Most of that capital was supposed to flow through the EB-5 regional foreign investment center, which was organized as Gulf Coast Funds Management, headquartered in McLean, Virginia, and managed by a Bill Clinton clique that included his brother-in-law Anthony Rodham, his IRS commissioner Peggy Richardson, and the former Democratic governor of Louisiana Kathleen Blanco -- a line-up heavy enough to muscle its way into the corridors of power.
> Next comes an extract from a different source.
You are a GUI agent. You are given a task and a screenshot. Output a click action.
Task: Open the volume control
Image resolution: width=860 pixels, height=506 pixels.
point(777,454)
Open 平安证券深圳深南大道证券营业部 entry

In an effort to accelerate the visa approval process, and generate cash, on December 15, 2010, McAuliffe himself wrote to Homeland Security Secretary Janet Napolitano, charging that the U.S. Citizenship and Immigration Services (USCIS) was "standing in the way of creating thousands of jobs for U.S. workers." In September 2011, a vigorous lobbying effort including direct emails from Rodham persuaded incoming Deputy Secretary of Homeland Security Alejandro Mayorkas to reinstate the issuance of visa petitions to EB-5 GreenTech investors, overruling career officials who had suspended it for security reasons in July 2010.
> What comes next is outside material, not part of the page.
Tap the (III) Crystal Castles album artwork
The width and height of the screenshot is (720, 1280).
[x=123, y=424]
The amount of money that GreenTech has accumulated at this point is unclear; some estimates run as high as $40 million, including the Mississippi taxpayers' portion. But a few other facts are undisputed. Only about $10 million has been spent -- on a 100-acre tract of land in Tunica County, on site work which has consisted mostly of mowing the grass, and on equipment stored in a rented Lake Horn, Mississippi plant. No cars are being produced, and the facility employs about one hundred people. Mayorkas is under investigation by the inspector general of the USCIS for allegedly giving special treatment to GreenTech, as is Gulf Coast Funds Management by the Securities and Exchange Commission for guaranteeing to repurchase each investor's stock should the company fail to go public within five years, a violation of EB-5 rules. And last December McAuliffe quietly resigned as chairman of GreenTech Automotive.

Like his opponent, McAuliffe has scrubbed his web site of troublesome biographical data, including his tenure as chief treasure hunter for the Democratic Party and Clinton consiglieri; now it touts him as a "businessman, entrepreneur, and dad" who has "worked with and led numerous businesses in diverse sectors of the economy." Also sacrificed to pragmatism were his formerly principled positions on several key issues.
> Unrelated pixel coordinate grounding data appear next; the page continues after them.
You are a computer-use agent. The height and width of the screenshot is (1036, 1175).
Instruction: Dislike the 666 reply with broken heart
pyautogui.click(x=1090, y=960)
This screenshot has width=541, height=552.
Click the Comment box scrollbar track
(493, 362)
In 2007, he emphatically insisted "you've gotta shut the borders down" and deport illegal immigrants "to the countries they came from." Now he supports "a reasonable path to earned citizenship." During a 2009 primary debate he asserted, "As governor I never want another coal plant built. I want us to build wind farms, biomass, biodiesel, and solar." But in May of this year, after visiting the Bristol, Virginia, headquarters of Alpha Natural Resources, which contributed $10,000 to his campaign, he told reporters, "I was over at Alpha Natural Resources talking about what they need done to make sure we have a healthy work force of coal, that coal can continue . . . We need to make sure . . . this vital industry here in Virginia continues to grow." Also since 2009 he's "learned more about offshore drilling from experts in Virginia," enough to convince him to reverse his previous opposition to it.

In a campaign dominated and ultimately determined by negativity on the airwaves, McAuliffe's recent surge in the polls -- Quinnipiac puts him ahead 48% to 42% -- should be attributed to his proven ability to rattle more trees and outspend his rival, by a wide margin. As of the last reporting period, he had raised $12.7 million compared to Cuccinelli's $7.7 million, had purchased $1.9 million of television time compared to Cuccinelli's $1.1 million, and had on hand $6.0 million, more than twice Cuccinelli's $2.7 million. The future of the Commonwealth is now at the mercy of the almighty dollar.

So, which door does one choose? The uncompromising ideologue who abused the powers of his office or the heartless bagman who always managed to stay one step ahead of the sheriff? As for me, when the day of reckoning comes, rather than giving either one the satisfaction of having bought another constituent or casting a meaningless vote of protest for Libertarian Robert Sarvis, I intend to stand by my cynicism and arrange conveniently to be out of town. Because in reviewing this diatribe, I find that the title was too optimistic; it should have been, "Hold Your Nose and Hide."